◆ Prompt
Turn each line of the listing below into a string in a JSON list, skipping blank lines and omitting the pictures.

Stored listing items:
==*==

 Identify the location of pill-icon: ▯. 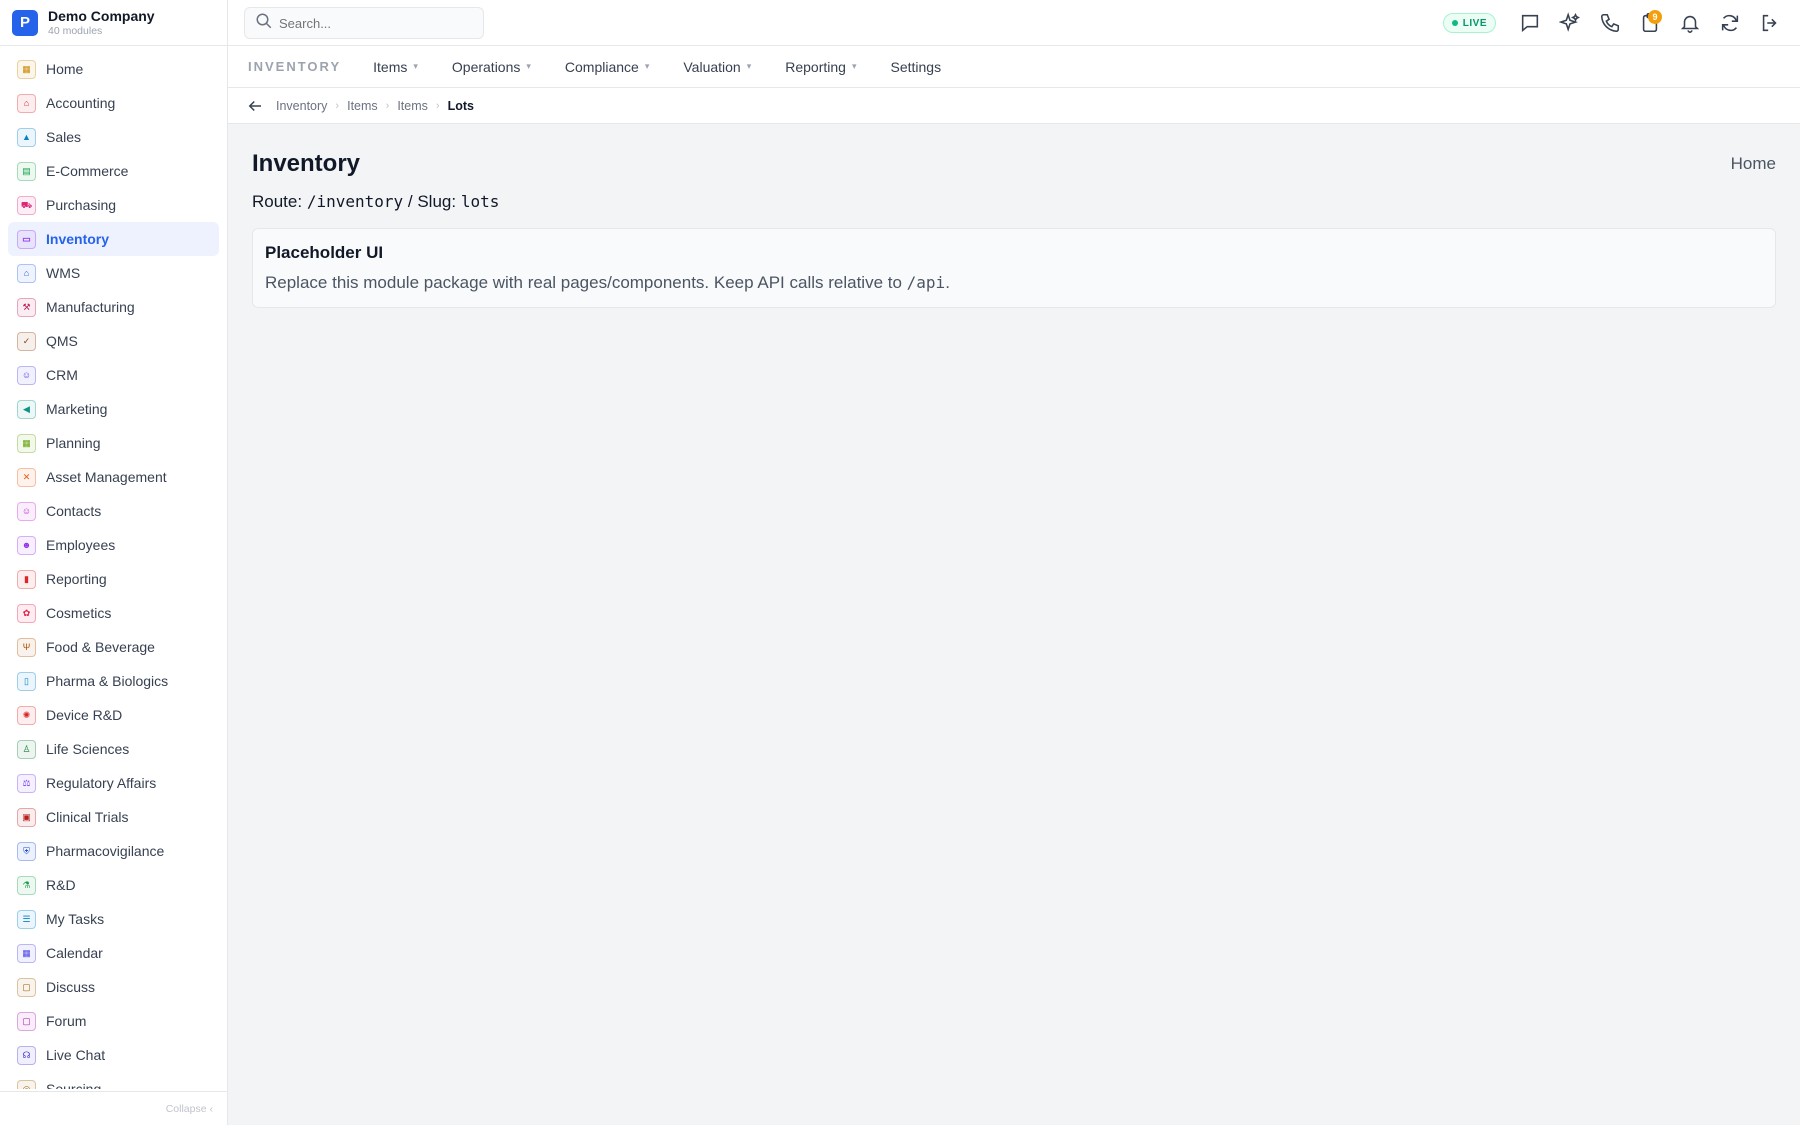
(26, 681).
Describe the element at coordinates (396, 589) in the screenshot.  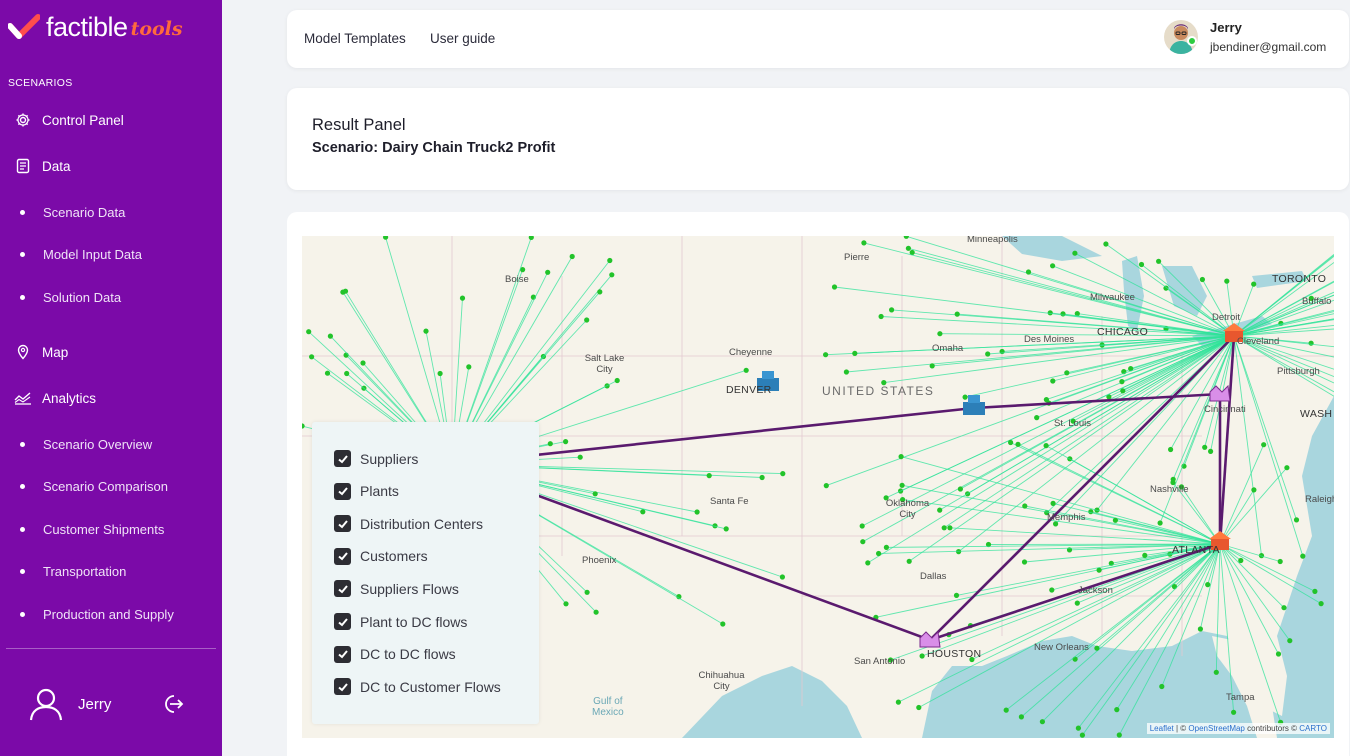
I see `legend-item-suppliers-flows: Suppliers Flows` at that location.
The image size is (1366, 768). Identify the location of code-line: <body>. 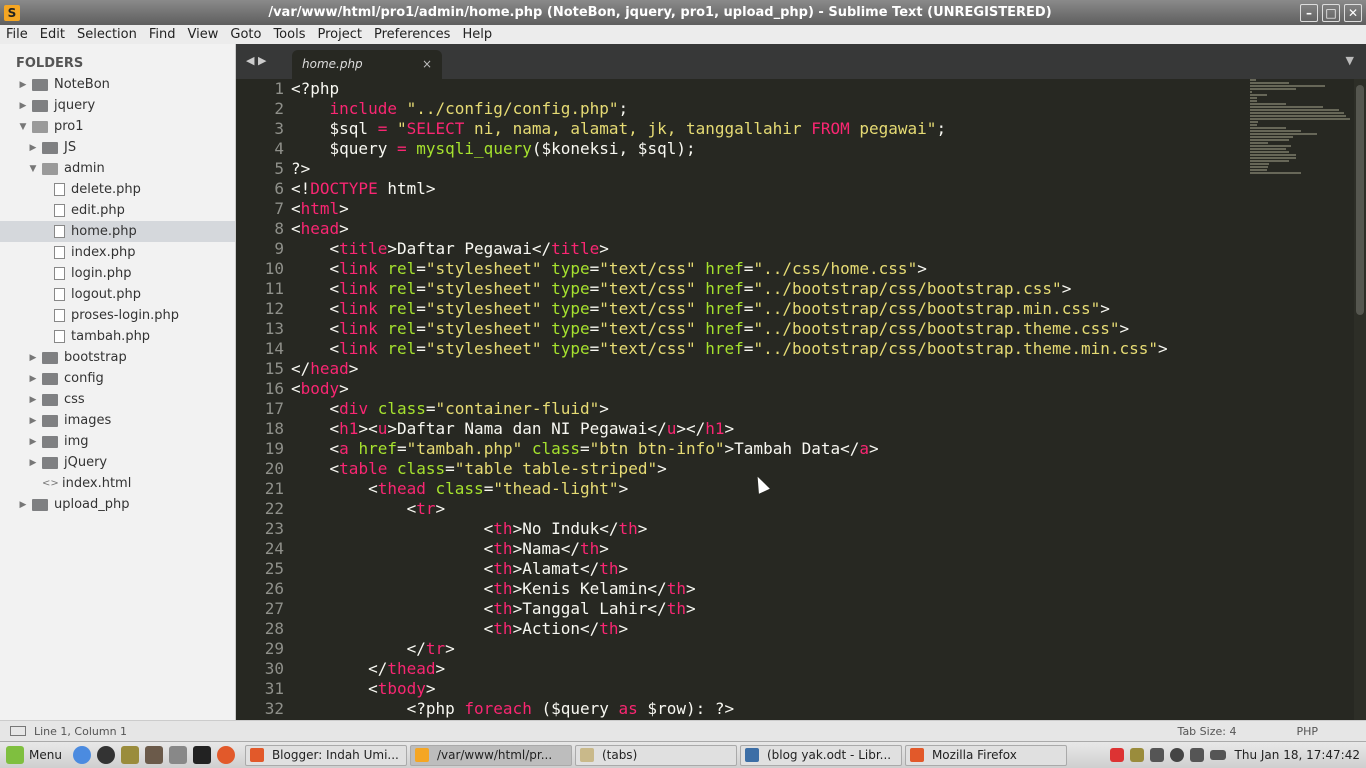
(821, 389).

==*==

◆ Response to the task
[
  " Identify the location of pill-icon: ▯. ",
  "(26, 681).",
  "Describe the element at coordinates (396, 589) in the screenshot.  ",
  "I see `legend-item-suppliers-flows: Suppliers Flows` at that location.",
  "The image size is (1366, 768). Identify the location of code-line: <body>. ",
  "(821, 389)."
]